Stored data
******

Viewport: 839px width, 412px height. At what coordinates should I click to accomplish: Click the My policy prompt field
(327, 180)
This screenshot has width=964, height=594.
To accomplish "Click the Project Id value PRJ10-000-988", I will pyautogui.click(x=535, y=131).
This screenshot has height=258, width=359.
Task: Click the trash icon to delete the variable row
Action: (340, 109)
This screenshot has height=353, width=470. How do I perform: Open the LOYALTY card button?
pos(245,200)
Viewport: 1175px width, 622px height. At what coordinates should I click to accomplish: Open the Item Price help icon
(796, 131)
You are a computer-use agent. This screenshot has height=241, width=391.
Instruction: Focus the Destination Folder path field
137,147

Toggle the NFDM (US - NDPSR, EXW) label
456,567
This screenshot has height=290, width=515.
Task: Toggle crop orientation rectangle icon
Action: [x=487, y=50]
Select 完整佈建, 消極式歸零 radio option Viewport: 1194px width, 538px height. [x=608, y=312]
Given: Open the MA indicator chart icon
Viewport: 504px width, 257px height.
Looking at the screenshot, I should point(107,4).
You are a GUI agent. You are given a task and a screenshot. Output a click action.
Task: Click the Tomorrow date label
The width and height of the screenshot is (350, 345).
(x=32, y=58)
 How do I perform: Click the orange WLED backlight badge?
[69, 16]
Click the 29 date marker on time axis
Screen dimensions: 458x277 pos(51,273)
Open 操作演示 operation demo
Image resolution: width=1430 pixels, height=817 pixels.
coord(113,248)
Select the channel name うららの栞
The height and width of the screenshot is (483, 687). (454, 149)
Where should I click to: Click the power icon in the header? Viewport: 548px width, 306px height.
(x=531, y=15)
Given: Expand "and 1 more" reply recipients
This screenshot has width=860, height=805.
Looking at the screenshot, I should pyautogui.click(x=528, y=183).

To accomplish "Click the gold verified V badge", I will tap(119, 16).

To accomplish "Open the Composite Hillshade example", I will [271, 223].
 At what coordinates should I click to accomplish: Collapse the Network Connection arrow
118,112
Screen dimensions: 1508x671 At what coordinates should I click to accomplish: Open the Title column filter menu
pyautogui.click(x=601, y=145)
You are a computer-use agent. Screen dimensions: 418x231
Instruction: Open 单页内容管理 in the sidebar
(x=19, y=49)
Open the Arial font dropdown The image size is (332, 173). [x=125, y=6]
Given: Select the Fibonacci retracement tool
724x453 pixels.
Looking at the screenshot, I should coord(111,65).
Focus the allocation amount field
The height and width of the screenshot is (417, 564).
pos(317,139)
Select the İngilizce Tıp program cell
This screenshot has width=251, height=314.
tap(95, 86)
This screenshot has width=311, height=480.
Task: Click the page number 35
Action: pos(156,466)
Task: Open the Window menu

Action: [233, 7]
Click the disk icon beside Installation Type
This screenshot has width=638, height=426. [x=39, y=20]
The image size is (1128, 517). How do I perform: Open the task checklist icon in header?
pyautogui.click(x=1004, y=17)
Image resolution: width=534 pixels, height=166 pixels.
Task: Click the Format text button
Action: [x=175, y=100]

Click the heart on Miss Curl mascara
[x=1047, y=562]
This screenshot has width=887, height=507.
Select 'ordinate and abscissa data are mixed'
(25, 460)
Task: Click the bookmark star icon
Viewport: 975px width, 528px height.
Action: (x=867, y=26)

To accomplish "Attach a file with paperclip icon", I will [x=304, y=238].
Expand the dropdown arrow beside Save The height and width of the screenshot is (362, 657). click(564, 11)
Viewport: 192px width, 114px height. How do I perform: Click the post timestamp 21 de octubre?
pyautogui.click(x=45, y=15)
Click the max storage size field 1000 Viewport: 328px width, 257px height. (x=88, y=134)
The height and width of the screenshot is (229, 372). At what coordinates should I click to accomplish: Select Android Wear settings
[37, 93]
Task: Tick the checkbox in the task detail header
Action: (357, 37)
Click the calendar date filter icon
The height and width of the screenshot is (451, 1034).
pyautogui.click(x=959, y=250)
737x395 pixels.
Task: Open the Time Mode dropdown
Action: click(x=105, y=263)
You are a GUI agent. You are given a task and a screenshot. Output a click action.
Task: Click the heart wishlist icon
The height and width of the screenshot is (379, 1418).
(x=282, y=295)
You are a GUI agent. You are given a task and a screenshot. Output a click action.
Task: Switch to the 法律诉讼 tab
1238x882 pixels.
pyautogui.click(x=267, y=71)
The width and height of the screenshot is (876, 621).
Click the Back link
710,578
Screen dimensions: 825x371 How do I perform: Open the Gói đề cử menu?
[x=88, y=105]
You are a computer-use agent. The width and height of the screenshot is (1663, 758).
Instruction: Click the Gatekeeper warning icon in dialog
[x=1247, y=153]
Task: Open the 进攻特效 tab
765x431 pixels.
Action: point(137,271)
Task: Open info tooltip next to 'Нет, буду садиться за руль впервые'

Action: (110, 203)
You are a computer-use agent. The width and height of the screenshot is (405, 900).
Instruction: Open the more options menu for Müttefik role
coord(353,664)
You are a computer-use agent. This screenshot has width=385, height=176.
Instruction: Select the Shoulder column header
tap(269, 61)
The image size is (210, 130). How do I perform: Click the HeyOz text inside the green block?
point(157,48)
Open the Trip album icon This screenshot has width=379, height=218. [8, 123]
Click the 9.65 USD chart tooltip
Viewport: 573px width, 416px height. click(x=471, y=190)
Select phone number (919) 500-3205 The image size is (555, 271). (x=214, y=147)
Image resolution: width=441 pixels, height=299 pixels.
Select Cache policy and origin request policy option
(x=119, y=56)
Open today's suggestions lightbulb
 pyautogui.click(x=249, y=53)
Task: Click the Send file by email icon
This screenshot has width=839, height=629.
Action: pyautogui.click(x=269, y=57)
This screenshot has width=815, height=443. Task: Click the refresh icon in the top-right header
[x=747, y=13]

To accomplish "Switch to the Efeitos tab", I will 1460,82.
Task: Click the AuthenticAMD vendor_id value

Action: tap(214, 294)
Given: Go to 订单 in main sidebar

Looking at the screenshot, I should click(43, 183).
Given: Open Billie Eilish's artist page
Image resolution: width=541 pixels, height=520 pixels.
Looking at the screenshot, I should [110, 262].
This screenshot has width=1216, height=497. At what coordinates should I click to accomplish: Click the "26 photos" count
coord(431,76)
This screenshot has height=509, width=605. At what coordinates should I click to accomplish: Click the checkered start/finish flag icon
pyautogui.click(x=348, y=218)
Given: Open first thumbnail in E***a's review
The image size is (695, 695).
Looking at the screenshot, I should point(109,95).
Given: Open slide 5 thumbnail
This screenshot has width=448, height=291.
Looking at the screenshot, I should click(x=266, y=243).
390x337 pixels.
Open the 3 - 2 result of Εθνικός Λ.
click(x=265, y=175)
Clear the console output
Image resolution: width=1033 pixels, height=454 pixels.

******

:: WHAT THIS TASK INVOLVES ::
Pull every line with the word "file" from the data.

:: SOLVED EXERCISE ::
To accomplish "Attach a file with paperclip icon", I will [x=304, y=238].
Task: Click the Send file by email icon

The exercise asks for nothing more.